Their cry: "De-fense! De-fense!"
Jordan's shout back: "No, no, no!"
The moment was both hilarious and fitting. Defense was in short supply on Sunday night during the NBA's showcase game, one where Anthony Davis smashed a 55-year-old record with 52 points and the Western Conference beat the Eastern Conference 192-182. And it prompted some questions afterward on whether the glorified exhibition really needs to see at least the appearance of defense return.
"All-Star is about offense and giving the crowd a show, but if they want to see a little more defense as fans and everything — I mean, nobody wants to go out here and get hurt," said Davis, the game's MVP in his home arena. "It's all about fun. ... I love it. I don't really care. I'll go out there and have fun. I didn't play any defense."
There were 33 steals in the game, sure, but most of those were the byproduct of bad passes than picked pockets. There were 16 fouls, mainly ones players were taking to stop the clock and allow substitutions; only four were of the shooting variety. Stephen Curry laid down on the court at one point while Giannis Antetokounmpo was driving in for what became one of his 12 dunks.
"I'm going to play hard no matter what," Antetokounmpo said. "That's the only thing I know how to do."
Davis took 39 shots, making 26, both of those now All-Star records. The game also established records for total points (384), most field goals (162), most assists (103), most assists by one team (West with 60), most points in one quarter (101, first) and so on. The East set a rather dubious record, establishing a new high score by a losing team for the third consecutive season.
Put simply, it's not a real game, and real-game thinking doesn't apply. LeBron James made a shot from nearly half-court, something he would never try in a competitive situation.
He loves defense. He wasn't missing it on Sunday.
"I think the biggest thing coming out of the game is that everybody leaves injury-free," James said. "We gave the fans what they wanted to see and everyone left injury-free. Another successful All-Star weekend for myself and everyone."

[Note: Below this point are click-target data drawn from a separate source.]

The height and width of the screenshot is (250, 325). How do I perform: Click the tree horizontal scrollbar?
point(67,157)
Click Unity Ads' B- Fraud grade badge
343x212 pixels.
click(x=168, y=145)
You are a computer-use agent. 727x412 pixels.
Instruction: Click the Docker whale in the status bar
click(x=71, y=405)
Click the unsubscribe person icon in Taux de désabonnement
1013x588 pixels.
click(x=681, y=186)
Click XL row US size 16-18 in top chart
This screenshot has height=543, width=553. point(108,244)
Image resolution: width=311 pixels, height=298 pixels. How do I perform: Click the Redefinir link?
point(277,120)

West coach Steve Kerr said he and East coach Brad Stevens had jobs on Sunday night akin to the person who played the role of the title character in "Weekend at Bernie's," that being a deceased man who gets dragged from place to place and propped up to somehow give others the illusion that he's still actually alive.
Kerr's point: How All-Star games are played isn't up to the coaches, but rather it'll be the players who decide if they want defense back.

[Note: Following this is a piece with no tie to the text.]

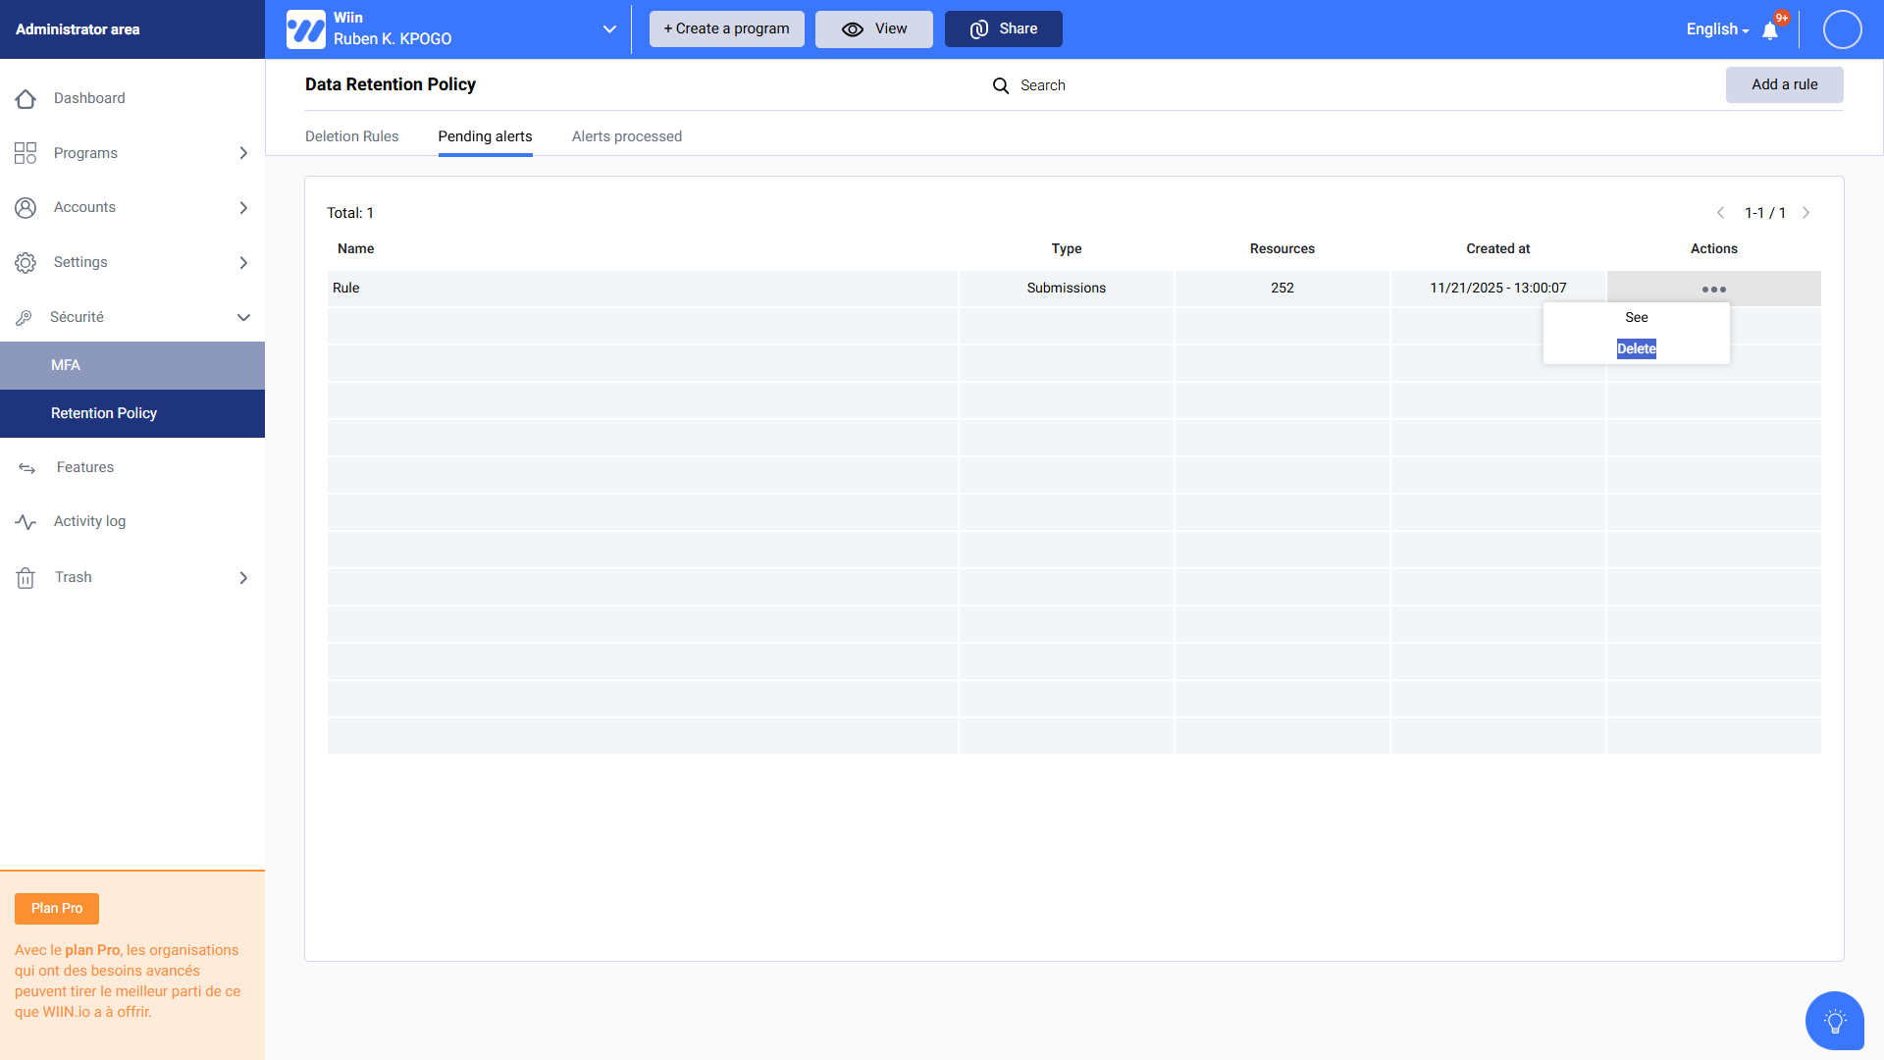Viewport: 1884px width, 1060px height.
Task: Open the notifications bell
Action: tap(1770, 30)
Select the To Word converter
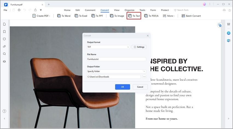 (x=64, y=16)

"It would be good to possibly incentivize the guys somehow," Kerr said. "I don't know if you can maybe get their charities involved or winner-take-all type thing, but I think it's possible to play a lot harder without taking a charge. We know what silly is out there, if you're undercutting guys, but it's almost gone too far the other way where there's just no resistance at all. I think there's a happy medium in there somewhere."

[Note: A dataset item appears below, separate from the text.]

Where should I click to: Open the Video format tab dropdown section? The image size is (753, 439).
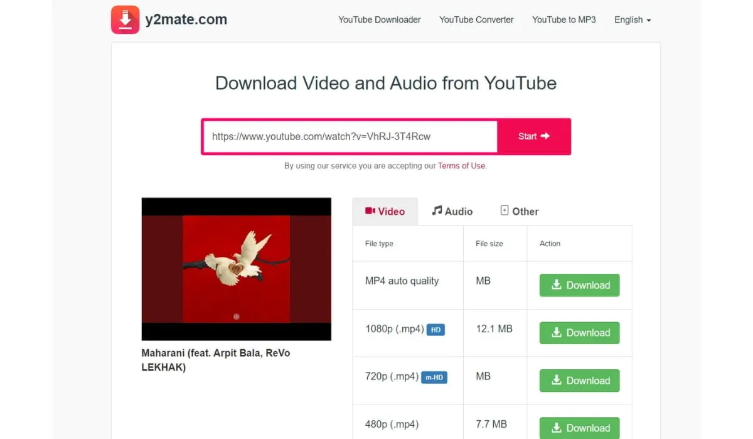[x=385, y=211]

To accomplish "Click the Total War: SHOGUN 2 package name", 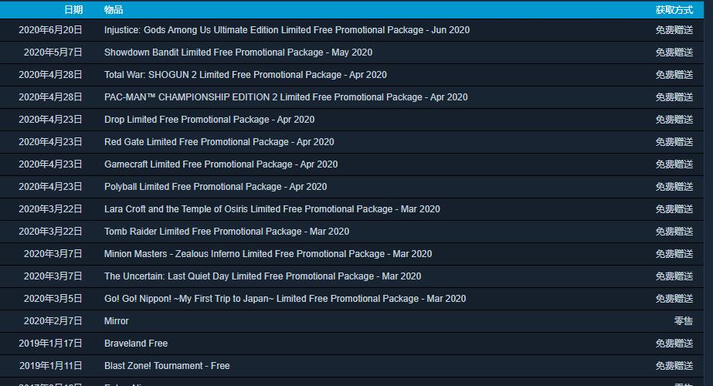I will pos(245,75).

East guard Kyrie Irving expects that the game will change.
Like many, he said avoiding injury in the All-Star Game is paramount and that's certainly understandable. But he also expressed a wish that the games had a bit more of a competitive aspect.
"I think going forward, the All-Star experience will probably get a little harder in terms of defense," Irving said.
Down the stretch, the East did apparently try to raise the defensive bar. Stevens said it was discussed in the fourth quarter, with hopes of putting the East in position to win the game.
He almost sounded disappointed in how the flow went.
"We talked about trying to get back in it at the end and talked about how, obviously, the one way to do that is keep people in front of you," Stevens said. "But, no, it probably should have been a bigger emphasis in retrospect now."